La justification d’un paiement libératoire de Monsieur [E] [A] n’étant pas rapportée, il y a lieu de le condamner à payer, à titre provisionnel, cette somme assortie des intérêts au taux légal à compter de la signification de la présente décision et jusqu’à parfait achèvement.
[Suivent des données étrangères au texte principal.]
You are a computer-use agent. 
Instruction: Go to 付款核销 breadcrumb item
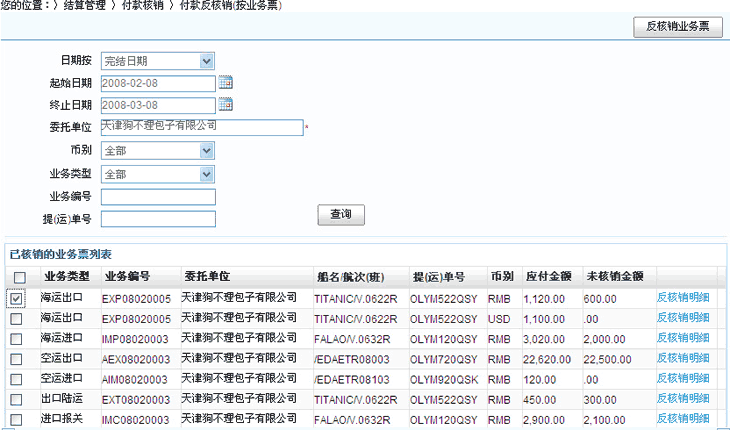click(145, 6)
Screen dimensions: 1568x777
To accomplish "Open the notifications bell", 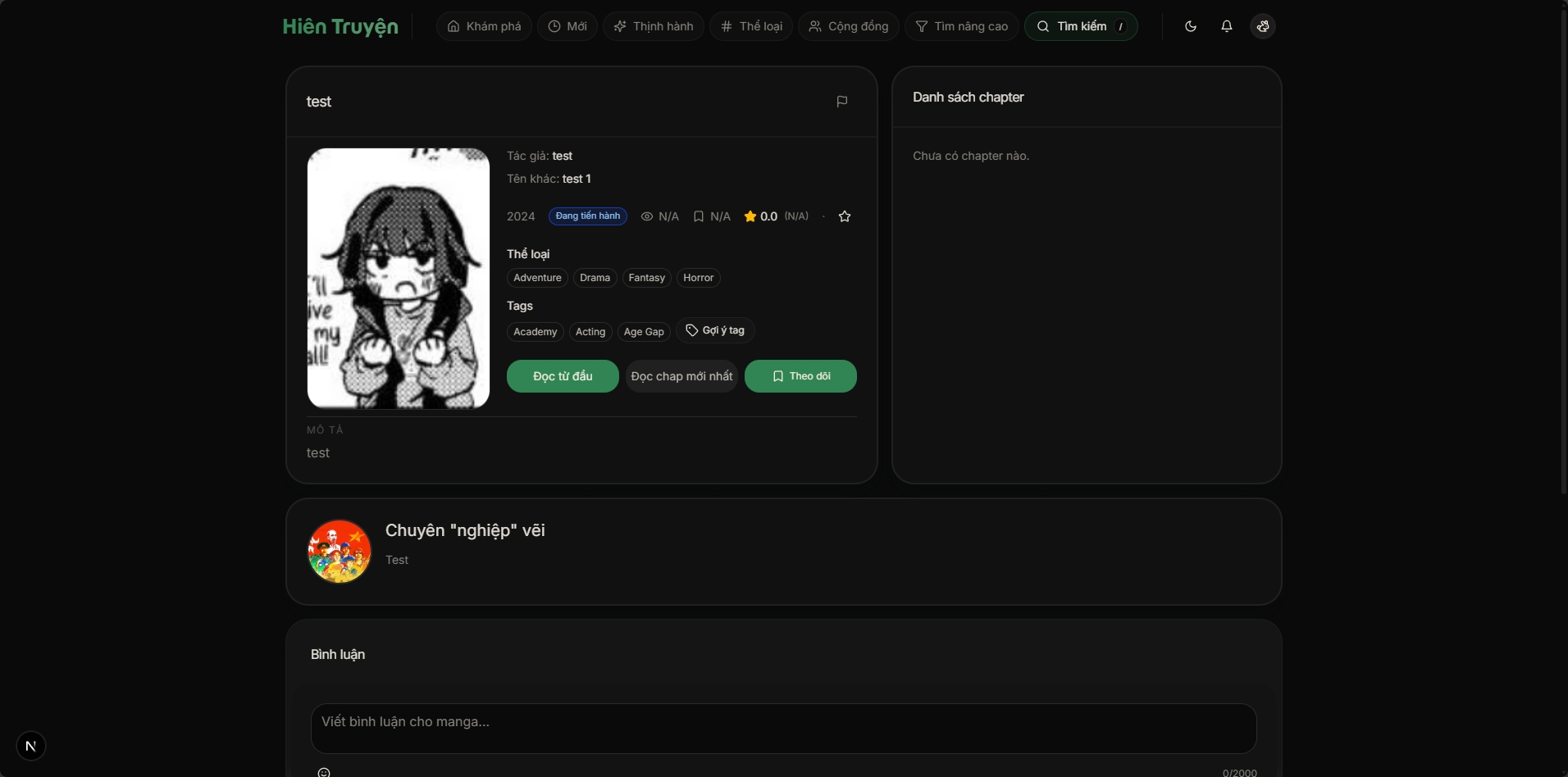I will pos(1227,26).
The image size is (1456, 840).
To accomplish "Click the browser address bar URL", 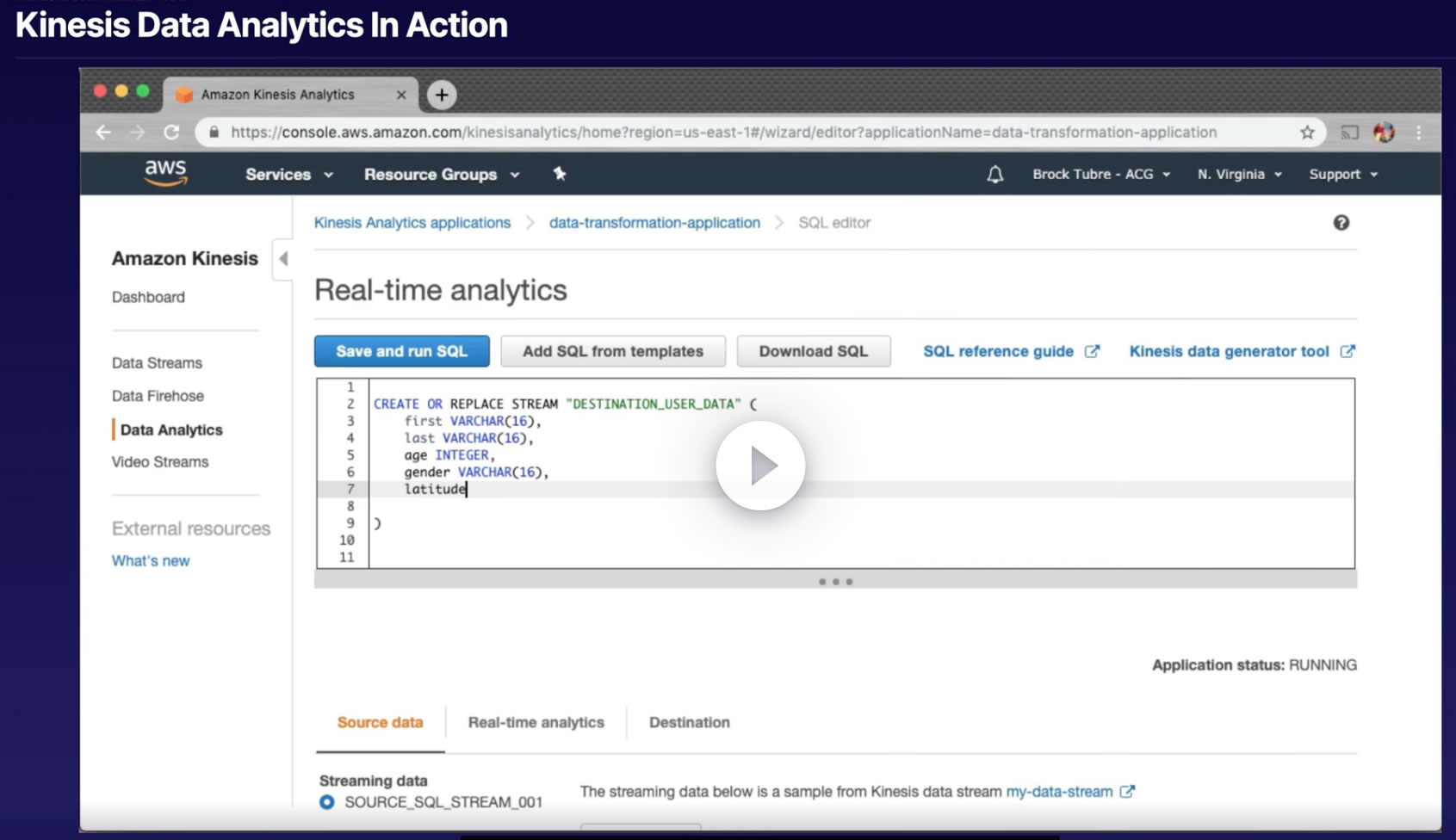I will coord(723,133).
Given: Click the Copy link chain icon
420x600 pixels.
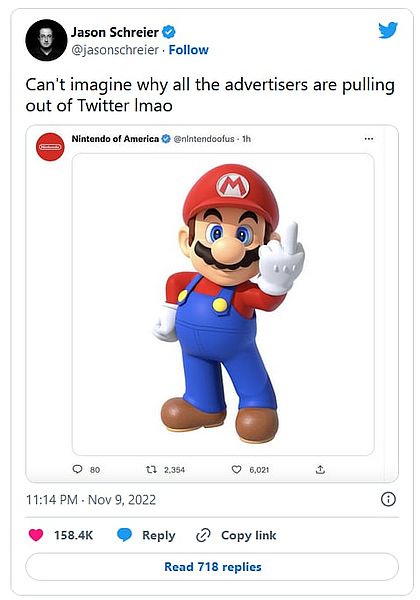Looking at the screenshot, I should pyautogui.click(x=203, y=535).
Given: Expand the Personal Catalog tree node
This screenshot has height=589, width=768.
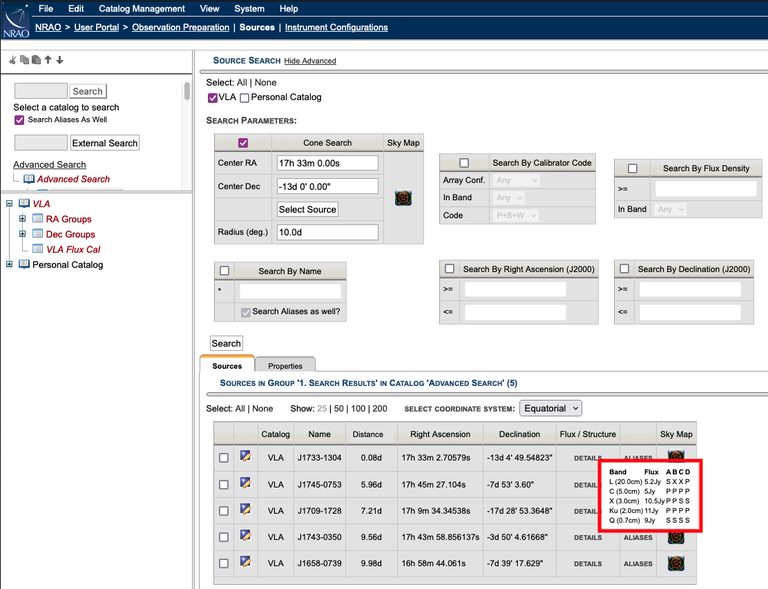Looking at the screenshot, I should coord(10,265).
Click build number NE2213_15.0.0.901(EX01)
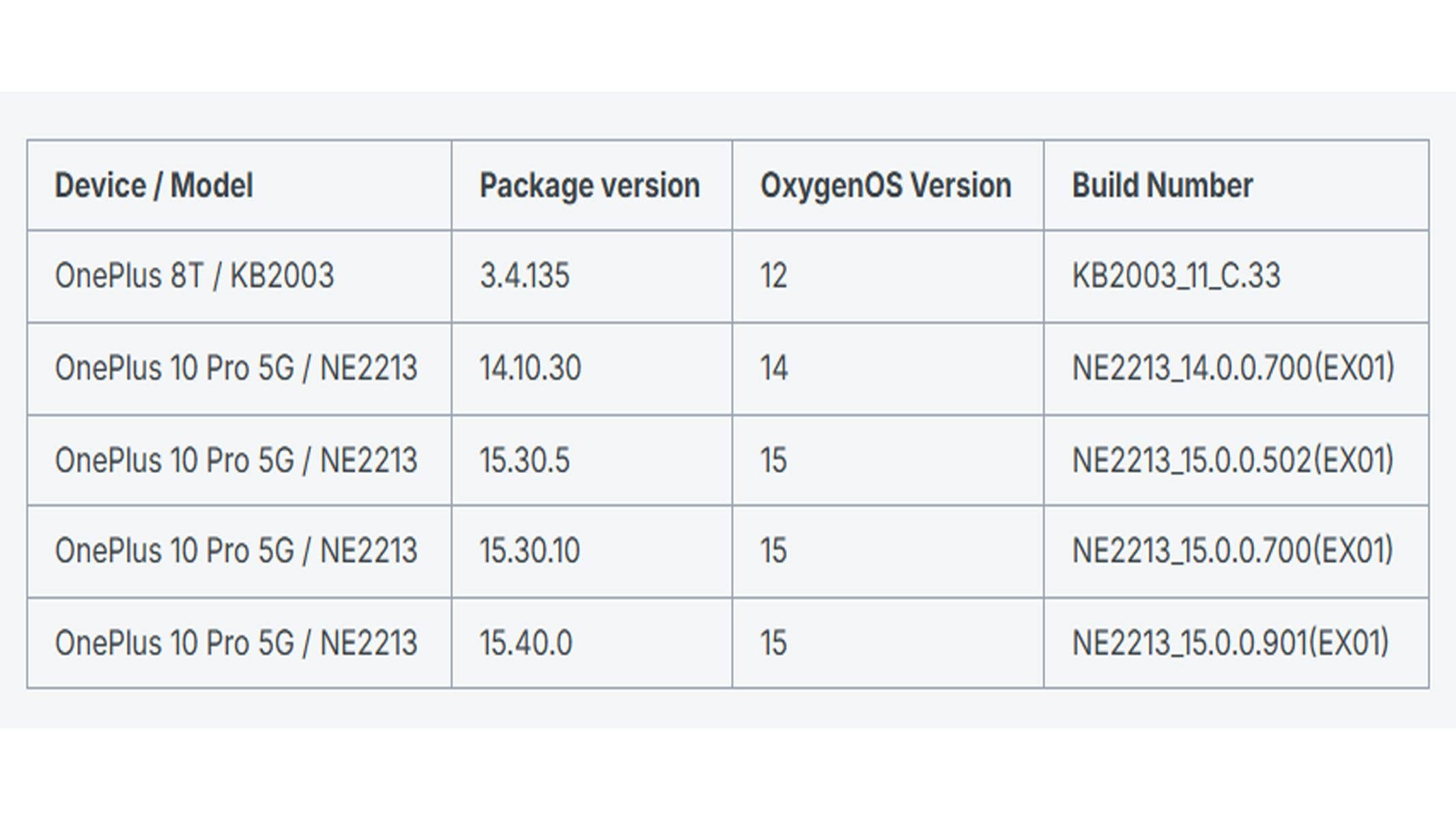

Monsieur [E] [A], qui succombe, sera condamné aux dépens de l’instance, conformément à l’article 696 du code de procédure civile, qui comprendront les droits de plaidoirie, les frais d’assignation, les frais de signification de la présente décision ainsi que les frais de notification au représentant de l’État conformément à l’article 24 de la loi n°89-462 du 6 juillet 1989, et le coût du commandement de payer, et à payer une indemnité, en application de l’article 700 de ce même code, au titre des frais irrépétibles, dont le montant sera équitablement fixé à la somme de 500 euros.
Enfin, en vertu de l’article 514 du code de procédure civile, il n’y a pas lieu d’écarter l’exécution provisoire de droit car elle est compatible avec la nature de l’affaire.
PAR CES MOTIFS
Le Juge des contentieux de la protection,
CONSTATE la résiliation à la date du 24 juin 2025 du contrat de location conclu entre Monsieur [C] [O] et Monsieur [E] [A], portant sur un logement de type 3 et un parking n°75 dans un immeuble situé [Adresse 4] à [Localité 3], par l’effet de la clause résolutoire y étant insérée ;
DIT que Monsieur [E] [A] est devenu occupant sans droit, ni titre ;
ORDONNE à Monsieur [E] [A] de libérer les lieux de sa personne, de ses biens et tous les occupants de son chef dans le délai de huit jours à compter de la présente décision ;
ORDONNE qu’à défaut pour lui d’avoir libéré les lieux dans les conditions précitées, il soit procédé à l’expulsion de Monsieur [E] [A] et à celle de tous occupants de son chef, avec le concours de la force publique et d’un serrurier si besoin est, à l’expiration d’un délai de deux mois suivant la signification d’un commandement d’avoir à quitter les lieux, en application des dispositions des articles L. 412-1 et suivants du code des procédures civiles d’exécution ;
DIT que le sort des biens mobiliers trouvés dans les lieux sera régi par les dispositions des articles L.433-1 et suivants et R.433-1 à R.433-6 du code des procédures civiles d’exécution ;
CONDAMNE Monsieur [E] [A] au paiement, pour l’occupation des lieux loués, d’une indemnité provisionnelle d’occupation d’un montant équivalent au loyer, le cas échéant, indexée et aux charges qui auraient dû être payées selon l’accord entre les parties, si le contrat de bail était resté en vigueur, à compter de la date de la résiliation du contrat de bail et jusqu’à la date de libération effective des lieux ;
CONDAMNE Monsieur [E] [A] à payer à Monsieur [C] [O] la somme provisionnelle de 10 725 euros, correspondant aux loyers, charges et indemnités d’occupation échus et laissés impayés, échéance du mois de février 2026 comprise, assortie des intérêts au taux légal à compter de la signification de la présente décision, et jusqu’à parfait achèvement ;
DIT que la présente ordonnance sera transmise par le Greffe au représentant de l’État dans le département ;
CONDAMNE Monsieur [E] [A] au paiement de la somme de 500 euros au titre de l’article 700 du code de procédure civile ;
CONDAMNE Monsieur [E] [A] aux dépens de l’instance comprenant les droits de plaidoirie, le coût du commandement de payer, de l’assignation, de sa dénonciation au représentant de l’Etat et de la signification de la présente décision, à l’exclusion de tout autre frais ;
DIT n’y avoir lieu à écarter l’exécution provisoire du jugement.
EN FOI DE QUOI, la présente ordonnance a été signée par le Juge des Contentieux de la Protection et le Greffier, sus-désignés, présents lors du prononcé.